§ Extrait du texte
L'exemple indique qu'une telle structure serait visée, en vertu de la nouvelle règle proposée, par la présomption de recours à une entité relais et sauf preuve contraire comme il est décrit ci-dessus, l’avantage représenté par le taux de retenue d’impôt prévu dans la convention avec l’État B serait refusé. Dans ce cas, la disposition d’assouplissement pourrait s’appliquer « s’il est raisonnable de le consentir compte tenu des circonstances », pour éviter une augmentation a 25 %, soit le taux intégral lorsqu'il n'y a pas de convention fiscale, du taux de retenue d’impôt à l’égard des dividendes. Pour déterminer ce qui serait raisonnable dans les circonstances, on évaluerait si la société A et la société C seraient imposables à l’égard des dividendes versés par la société de portefeuille dans leur juridiction fiscale respective.

L’exemple ci-dessus pourrait s’appliquer aux investissements des fonds de capital-investissement au Canada, parce qu’il décrit une structure qui, en termes abstraits, ressemble à la structure d’investissement typique d’un fonds de capital-investissement, où le fonds de capital-investissement est une société de personnes (constituée d’investisseurs de divers ressorts ayant chacun des taux de retenue d’impôt sur les dividendes différents en vertu d'une convention avec le Canada) qui investit au Canada par l’intermédiaire d’une société de portefeuille formée en vertu d’une convention.

Exemple – Changement de résidence
Dans cet exemple, la société A, qui est résidente de l’État A, détient des actions d’une société résidant au Canada (Canadienne inc.). La société A envisage de vendre les actions de Canadienne inc., ce qui donnerait lieu à un gain en capital imposable au Canada (les actions de Canadienne inc. sont un bien canadien imposable). Or, le Canada n’a pas conclu de convention fiscale avec l’État A. Peu avant la vente des actions de Canadienne inc., la société A est prorogée dans l’État B et devient résidente de ce pays. La convention fiscale entre le Canada et l’État B prévoit une exonération d’impôt applicable aux gains en capital réalisés à la suite de la disposition d’actions de sociétés canadiennes par des résidents de l’État B. La société A vend les actions et conserve le produit de leur disposition, puis elle se prévaut de l’exonération des gains en capital en vertu de la convention fiscale. Dans cet exemple, puisque la société A conserve le produit de la disposition, la présomption de recours à une entité relais ne s’applique pas. Par contre, la disposition sur le principal objectif serait applicable, et l’avantage prévu par la convention fiscale serait refusé.

Entrées du jeu de données:
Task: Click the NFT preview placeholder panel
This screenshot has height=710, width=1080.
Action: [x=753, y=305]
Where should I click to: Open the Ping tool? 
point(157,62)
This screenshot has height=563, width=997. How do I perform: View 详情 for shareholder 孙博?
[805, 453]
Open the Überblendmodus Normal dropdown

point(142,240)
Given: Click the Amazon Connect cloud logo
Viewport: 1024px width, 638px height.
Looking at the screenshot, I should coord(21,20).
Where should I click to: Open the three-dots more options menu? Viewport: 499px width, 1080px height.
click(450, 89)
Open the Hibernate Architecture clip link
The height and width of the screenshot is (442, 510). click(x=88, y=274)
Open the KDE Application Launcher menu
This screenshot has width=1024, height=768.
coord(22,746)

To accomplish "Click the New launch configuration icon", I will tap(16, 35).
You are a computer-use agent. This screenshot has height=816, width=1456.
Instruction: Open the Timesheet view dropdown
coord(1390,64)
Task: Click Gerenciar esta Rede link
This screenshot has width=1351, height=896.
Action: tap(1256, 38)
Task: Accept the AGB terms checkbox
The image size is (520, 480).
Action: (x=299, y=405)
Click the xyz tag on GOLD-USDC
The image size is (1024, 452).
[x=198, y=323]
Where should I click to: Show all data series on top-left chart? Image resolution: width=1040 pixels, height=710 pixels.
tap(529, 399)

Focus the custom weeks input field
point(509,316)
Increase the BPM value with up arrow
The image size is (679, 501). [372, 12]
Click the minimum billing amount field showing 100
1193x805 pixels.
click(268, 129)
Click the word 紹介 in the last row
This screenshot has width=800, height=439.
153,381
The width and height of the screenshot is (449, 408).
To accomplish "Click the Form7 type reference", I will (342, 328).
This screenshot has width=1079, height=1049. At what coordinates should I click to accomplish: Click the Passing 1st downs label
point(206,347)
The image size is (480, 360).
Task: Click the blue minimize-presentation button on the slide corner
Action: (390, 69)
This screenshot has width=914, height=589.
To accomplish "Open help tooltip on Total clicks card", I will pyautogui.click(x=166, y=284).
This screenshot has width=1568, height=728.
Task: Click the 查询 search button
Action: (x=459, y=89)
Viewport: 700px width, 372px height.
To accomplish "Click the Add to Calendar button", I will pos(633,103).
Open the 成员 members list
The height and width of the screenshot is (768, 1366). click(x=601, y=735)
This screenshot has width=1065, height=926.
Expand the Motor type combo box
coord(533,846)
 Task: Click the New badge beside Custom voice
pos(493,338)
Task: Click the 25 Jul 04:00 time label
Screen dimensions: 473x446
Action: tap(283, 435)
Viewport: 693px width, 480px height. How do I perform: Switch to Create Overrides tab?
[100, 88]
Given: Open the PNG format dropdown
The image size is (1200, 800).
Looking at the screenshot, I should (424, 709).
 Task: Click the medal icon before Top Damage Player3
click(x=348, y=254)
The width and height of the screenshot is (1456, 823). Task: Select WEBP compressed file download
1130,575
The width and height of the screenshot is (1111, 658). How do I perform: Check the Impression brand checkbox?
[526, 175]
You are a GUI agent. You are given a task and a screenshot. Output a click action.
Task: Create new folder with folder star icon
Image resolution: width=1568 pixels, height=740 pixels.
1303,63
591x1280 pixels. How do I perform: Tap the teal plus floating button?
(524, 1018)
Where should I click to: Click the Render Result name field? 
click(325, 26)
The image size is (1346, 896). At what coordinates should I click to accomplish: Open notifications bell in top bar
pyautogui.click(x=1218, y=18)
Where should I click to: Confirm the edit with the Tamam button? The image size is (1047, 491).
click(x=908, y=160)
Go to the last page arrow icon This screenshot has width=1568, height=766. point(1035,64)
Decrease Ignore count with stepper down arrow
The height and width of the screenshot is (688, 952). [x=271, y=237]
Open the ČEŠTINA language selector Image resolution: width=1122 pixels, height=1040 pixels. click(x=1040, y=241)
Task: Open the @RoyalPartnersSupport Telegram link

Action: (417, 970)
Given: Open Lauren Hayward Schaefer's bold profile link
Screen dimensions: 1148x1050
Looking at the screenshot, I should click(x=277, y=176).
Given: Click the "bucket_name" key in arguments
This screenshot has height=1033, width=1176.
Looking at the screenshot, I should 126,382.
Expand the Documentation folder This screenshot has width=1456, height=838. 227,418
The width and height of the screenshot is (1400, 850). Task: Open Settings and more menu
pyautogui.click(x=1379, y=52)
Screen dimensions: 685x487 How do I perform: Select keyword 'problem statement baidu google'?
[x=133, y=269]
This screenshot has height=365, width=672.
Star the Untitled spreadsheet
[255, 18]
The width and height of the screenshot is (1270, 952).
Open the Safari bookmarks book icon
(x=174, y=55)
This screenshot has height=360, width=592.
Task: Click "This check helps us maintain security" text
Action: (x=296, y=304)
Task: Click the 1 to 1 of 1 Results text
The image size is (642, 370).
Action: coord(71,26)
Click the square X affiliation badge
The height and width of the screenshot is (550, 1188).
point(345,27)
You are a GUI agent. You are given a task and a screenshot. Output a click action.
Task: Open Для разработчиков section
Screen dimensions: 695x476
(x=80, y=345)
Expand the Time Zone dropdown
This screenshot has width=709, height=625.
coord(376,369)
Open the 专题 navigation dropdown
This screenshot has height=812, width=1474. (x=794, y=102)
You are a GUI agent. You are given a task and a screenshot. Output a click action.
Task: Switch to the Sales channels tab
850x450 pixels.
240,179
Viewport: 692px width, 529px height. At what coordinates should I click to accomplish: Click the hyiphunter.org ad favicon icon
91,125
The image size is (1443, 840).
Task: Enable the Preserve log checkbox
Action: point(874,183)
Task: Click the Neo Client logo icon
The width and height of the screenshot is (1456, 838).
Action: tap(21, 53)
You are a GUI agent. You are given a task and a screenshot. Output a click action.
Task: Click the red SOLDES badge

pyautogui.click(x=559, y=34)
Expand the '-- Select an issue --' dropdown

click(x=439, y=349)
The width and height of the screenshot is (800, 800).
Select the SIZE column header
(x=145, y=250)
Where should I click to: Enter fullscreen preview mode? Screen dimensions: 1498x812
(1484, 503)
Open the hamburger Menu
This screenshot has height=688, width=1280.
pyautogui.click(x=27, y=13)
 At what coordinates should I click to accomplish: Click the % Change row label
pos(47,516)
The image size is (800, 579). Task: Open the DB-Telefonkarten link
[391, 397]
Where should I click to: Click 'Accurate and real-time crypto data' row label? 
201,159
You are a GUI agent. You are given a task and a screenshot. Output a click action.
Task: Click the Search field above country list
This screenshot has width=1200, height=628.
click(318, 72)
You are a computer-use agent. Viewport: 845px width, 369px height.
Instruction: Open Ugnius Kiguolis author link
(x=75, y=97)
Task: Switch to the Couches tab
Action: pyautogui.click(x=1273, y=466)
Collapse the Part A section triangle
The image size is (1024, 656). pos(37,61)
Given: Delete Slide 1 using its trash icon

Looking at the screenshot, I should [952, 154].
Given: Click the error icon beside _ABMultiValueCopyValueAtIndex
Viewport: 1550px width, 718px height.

§ Consigne 1
Résumez en deux phrases l'extrait sur les conventions fiscales.
§ Consigne 2
Selon l'extrait sur les conventions fiscales, quel est le taux intégral de retenue d'impôt sur les dividendes quand il n'y a pas de convention fiscale ?
§ Consigne 3
Poursuivez l'extrait sur les conventions fiscales après sa dernière phrase.

§ Réponse rédigée 1
Dans un premier exemple, une structure passant par une société de portefeuille serait visée par la présomption de recours à une entité relais, et le taux de retenue prévu par la convention serait refusé, sauf si la disposition d'assouplissement évite le taux intégral de 25 % ; cette structure ressemble à celle des fonds de capital-investissement qui investissent au Canada. Dans un second exemple, une société déménage dans un autre État juste avant de vendre des actions canadiennes afin de profiter d'une exonération des gains en capital, et cet avantage lui serait refusé en vertu de la disposition sur le principal objectif.

§ Réponse rédigée 2
25 %.

§ Réponse rédigée 3
L’exemple ci-dessus peut être mis en contraste avec un fonds de capital-investissement qui ne procède pas à un tel changement de résidence et qui pourrait néanmoins, en plus de demander une exonération de l’impôt canadien sur les gains en capital en vertu d’une convention, avoir d’autres raisons de centraliser ses investissements dans un ressort non américain qui n’a pas conclu de convention avec le Canada. L’exemple prévoit un autre scénario qui pourrait être davantage pertinent pour les fonds de capital-investissement qui investissent au Canada. Si, au lieu de devenir résidente de l’État B peu avant la vente, la société A avait déjà été résidente de l'État B au moment de l’acquisition initiale des actions de Canadienne Inc., il faudrait examiner toutes les circonstances pertinentes afin de déterminer si l’on peut raisonnablement conclure que l’un des principaux objectifs de l’établissement de la société A à titre de société résidente de l’État B consistait à profiter de l’exonération des gains en capital. Il s’agirait alors de prendre toutes les circonstances en considération, comme le temps écoulé entre l’établissement de la société A dans l’État B et la réalisation du gain en capital, de même que tous les autres événements interposés.

Les propositions énoncées dans le budget de 2014 pourraient avoir d’importantes répercussions sur les fonds de capital-investissement qui investissent ou qui envisagent d’investir au Canada. Toutefois, comme le budget de 2014 ne fait que proposer des mesures anti-chalandage fiscal, il est encore temps pour un fonds de capital-investissement qui pourrait être visé de prendre des mesures d’atténuation afin d’éviter de façon proactive l’application de ces propositions (si elles sont adoptées sous leur forme actuelle) ou de faire parvenir ses commentaires au gouvernement au sujet de l’approche proposée (comme il est décrit ci-dessus, et surtout en ce qui concerne les mesures transitoires d’allègement).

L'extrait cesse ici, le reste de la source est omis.